Abstract:
A plunger operating mechanism for forming parisons in a glassware forming machine comprises a piston and a positioning unit for determining the position of the plunger in its loading and invert positions, the positioning unit being held removable from the mechanism as a unit.

Description:
BACKGROUND OF THE INVENTION 
     This invention relates to a plunger operating mechanism for operating a parison plunger in an I.S. type glassware forming machine. 
     In the production of glass containers by the press and blow method on the well known I.S. type machine, a gob of glass is provided to a parison mould, which is then closed, and the glass is pressed into the required shape of a parison by a plunger moving upwardly into the mould, a lower portion of the glass being forced into a neck ring of the parison mould. The plunger is then withdrawn and the parison is carried by the neck ring away from the parison moulding station, and is transferred to a blow mould station at which it is blown into the required shape. 
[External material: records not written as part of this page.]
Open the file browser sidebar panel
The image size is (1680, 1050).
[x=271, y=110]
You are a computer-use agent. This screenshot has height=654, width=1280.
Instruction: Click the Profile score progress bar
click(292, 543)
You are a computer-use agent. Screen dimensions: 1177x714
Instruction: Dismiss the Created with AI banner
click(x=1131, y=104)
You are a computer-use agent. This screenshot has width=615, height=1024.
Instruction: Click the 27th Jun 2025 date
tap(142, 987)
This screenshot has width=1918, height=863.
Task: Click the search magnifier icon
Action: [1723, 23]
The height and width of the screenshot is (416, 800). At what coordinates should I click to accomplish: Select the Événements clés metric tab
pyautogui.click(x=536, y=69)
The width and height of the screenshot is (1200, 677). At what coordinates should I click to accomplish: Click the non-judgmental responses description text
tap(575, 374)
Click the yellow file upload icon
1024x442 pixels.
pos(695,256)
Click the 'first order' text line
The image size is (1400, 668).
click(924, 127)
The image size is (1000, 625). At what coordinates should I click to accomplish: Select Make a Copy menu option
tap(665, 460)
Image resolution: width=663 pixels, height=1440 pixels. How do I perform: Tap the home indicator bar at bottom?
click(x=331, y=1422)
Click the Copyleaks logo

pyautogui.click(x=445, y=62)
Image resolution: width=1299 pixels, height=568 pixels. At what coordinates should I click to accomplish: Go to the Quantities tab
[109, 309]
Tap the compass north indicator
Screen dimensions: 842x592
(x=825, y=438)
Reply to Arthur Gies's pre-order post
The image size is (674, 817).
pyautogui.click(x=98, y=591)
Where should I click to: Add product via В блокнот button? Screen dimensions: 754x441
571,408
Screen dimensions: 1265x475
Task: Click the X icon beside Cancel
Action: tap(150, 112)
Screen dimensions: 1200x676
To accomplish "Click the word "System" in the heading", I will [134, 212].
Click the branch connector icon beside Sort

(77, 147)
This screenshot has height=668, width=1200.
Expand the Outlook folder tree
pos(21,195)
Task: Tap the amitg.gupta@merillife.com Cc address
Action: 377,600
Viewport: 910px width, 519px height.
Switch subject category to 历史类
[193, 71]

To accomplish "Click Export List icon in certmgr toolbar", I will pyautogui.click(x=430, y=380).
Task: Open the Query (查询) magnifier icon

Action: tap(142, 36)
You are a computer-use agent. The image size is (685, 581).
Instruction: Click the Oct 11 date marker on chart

     Known plunger mechanisms incorporate a powerful spring, and movement of the plunger into its lower most position, in which it is out of the way of the parison to allow the parison to be moved from the parison moulding station, requires compression of this spring. When the mechanism has to be adjusted, on change of the parison mould, it is necessary to remove a spacer from inside the mechanism and replace it, which can be difficult. Further, on disassembly of the mechanism it is necessary to release the spring in the mechanism which is an awkward and somewhat dangerous operation necessitating the use of a special tool. 
     It is an object of the present invention to provide a plunger operating mechanism which may be more easily adjusted. 
     SUMMARY OF THE INVENTION 
     The present invention provides a plunger operating mechanism for a parison forming plunger of a glassware forming machine comprising 
     a cylinder 
     a piston operating in the cylinder and carrying an actuating rod extending upwardly from the cylinder and adapted to support a parison forming plunger 
     a positioning unit located in a lower end portion of the cylinder and comprising spring means and a stop member capable of limited axial movement against the spring means 
     means for moving the piston in the cylinder between an uppermost, pressing position in which the piston is in an upper end portion of the cylinder, an intermediate, loading, position, in which the piston abuts against the stop member without compression of the spring means and a lowermost, invert position in which the stop member is moved downwardly by the piston through said limited axial movement 
     the positioning unit being removable, without disassembly thereof from the cylinder. 
    
    
     BRIEF DESCRIPTION OF THE DRAWINGS 
     FIG. 1 shows, diagrammatically, a known plunger operating mechanism, 
     FIG. 2 shows, diagrammatically, a plunger mechanism illustrating the invention. 
    
    
     DETAILED DESCRIPTION OF THE PREFERRED EMBODIMENT 
     The known plunger operating mechanism comprises a cylinder 2 supporting a housing 4. Mounted for reciprocating movement in the cylinder 2 is a piston 6 carrying a hollow actuating rod 8 which passes through a bearing 10 in a lower end portion 12 of the housing 4. A cooling tube 14 is secured in a lower end portion 16 of the cylinder 2, and extends slidably through the piston 6 through a seal 18.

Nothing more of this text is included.